Myth: The value that is ascertained by the appraiser must be the same as the market value.
Reality: It could be that Tennessee, like most states, supports the suggestion that the assessed value equals the market value; however, this is sometimes the exception rather than the rule.
Interior remodeling that the assessor is not aware of and a dearth of reassessment on nearby homes are prime examples of why the price can vary.
Myth: The buyer or the seller may have an influence in the cost of the property depending upon for whom the appraiser is working.
Reality: The appraiser has no personal interest in the outcome of the appraisal and should conduct his task with independence, objectivity and impartiality - no matter for whom the appraisal is provided.
Myth: Any time market value is established, it should equal the replacement cost of the home.
Reality: Market value is acquired by what a willing buyer would likely pay a willing seller for a certain home, with neither being under pressure to buy or sell.
If the house were rebuilt, the dollar amount required to do so would form the replacement cost.
Myth: There are specific methods that real estate appraisers use to determine the value of a home, like the price per square foot.
Reality: Appraisers make an exhaustive analysis of all factors in consideration to the price of a property, including its location, condition, size, proximity to facilities and recent sale prices of comparable houses.
Myth: As homes increase their worth by a specific percentage - in a robust economy - the houses within the same neighborhood are figured to appreciate by the same amount.
Reality: Any value at which an appraiser concludes concerning a particular house is always individualized, based on certain factors derived from the data of comparable houses and other specifications within the property itself.
This is true in fair economic times as well as bad.
Myth: Just seeing what the house looks like on the outside gives an excellent idea of its cost.
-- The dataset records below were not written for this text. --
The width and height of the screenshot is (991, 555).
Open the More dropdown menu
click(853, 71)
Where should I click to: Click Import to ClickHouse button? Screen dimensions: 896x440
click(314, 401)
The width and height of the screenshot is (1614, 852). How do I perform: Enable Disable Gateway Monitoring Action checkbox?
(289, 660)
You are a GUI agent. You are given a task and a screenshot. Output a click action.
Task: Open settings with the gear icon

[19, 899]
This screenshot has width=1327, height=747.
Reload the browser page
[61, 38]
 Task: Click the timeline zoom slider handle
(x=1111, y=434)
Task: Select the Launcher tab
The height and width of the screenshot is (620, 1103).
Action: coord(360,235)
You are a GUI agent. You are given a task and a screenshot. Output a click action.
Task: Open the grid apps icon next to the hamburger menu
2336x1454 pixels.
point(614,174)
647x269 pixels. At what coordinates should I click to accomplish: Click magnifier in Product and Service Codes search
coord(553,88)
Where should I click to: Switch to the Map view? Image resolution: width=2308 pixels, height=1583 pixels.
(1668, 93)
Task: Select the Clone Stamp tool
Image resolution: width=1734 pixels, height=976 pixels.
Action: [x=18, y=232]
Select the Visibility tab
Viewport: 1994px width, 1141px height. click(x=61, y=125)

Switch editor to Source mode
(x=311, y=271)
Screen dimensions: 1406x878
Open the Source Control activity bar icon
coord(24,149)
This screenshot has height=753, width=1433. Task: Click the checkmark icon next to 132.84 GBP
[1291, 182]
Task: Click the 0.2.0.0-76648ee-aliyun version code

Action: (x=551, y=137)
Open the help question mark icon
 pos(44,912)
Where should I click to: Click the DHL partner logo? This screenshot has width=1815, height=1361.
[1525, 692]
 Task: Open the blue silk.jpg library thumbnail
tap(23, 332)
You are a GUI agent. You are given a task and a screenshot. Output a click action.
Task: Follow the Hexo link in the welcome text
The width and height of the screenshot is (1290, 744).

Reality: There are a multitude of different factors that determine property value; these factors include location, condition, improvements, amenities, and market trends.
There's no possible way to get all of this information from simply inspecting the property from the exterior.
Myth: Because consumers pay for appraisals when applying for loans to purchase or refinance their house, they legally own their appraisal report.
Reality: The appraisal report is, in fact, legally owned by the lending company - unless the lender "relinquishes its interest" in the document.
Due the Equal Credit Opportunity Act, any consumer demanding a copy of the report must be provided with one by their lender.
Myth: It doesn't concern consumers what's in the appraisal so long as it satisfies the requirements of their lending agency.
Reality: Only when consumers examine a copy of their appraisal can they double-check its accuracy and know if they should ask questions. Remember, this is probably the most expensive and important investment a consumer will ever make.
An appraisal can serve as a record for the future, containing an incredible amount of information - including, but not limited to the legal and physical description of the property, square footage measurements, list of comparable properties in the neighborhood, neighborhood description and a narrative of current real-estate activity and/or market trends in the vicinity.
Myth: Appraisals are ordered only to assess real estate property values in house sales involving mortgage-lending transactions.
Reality: Ordering an appraisal can fulfill a variety of requirements depending on the designations and certifications of the appraiser involved; appraisers can provide a great deal of different services, including benefit/cost analysis, tax assessment, legal dispute resolution, and even estate planning.
Myth: An appraisal is no different than a home inspection report.
Reality: Appraisal reports are definitely not the same as a home inspection.
An appraiser forms an opinion of value in the appraisal process and resulting report.
A home inspector assesses the condition of the building and its main components and reports these findings.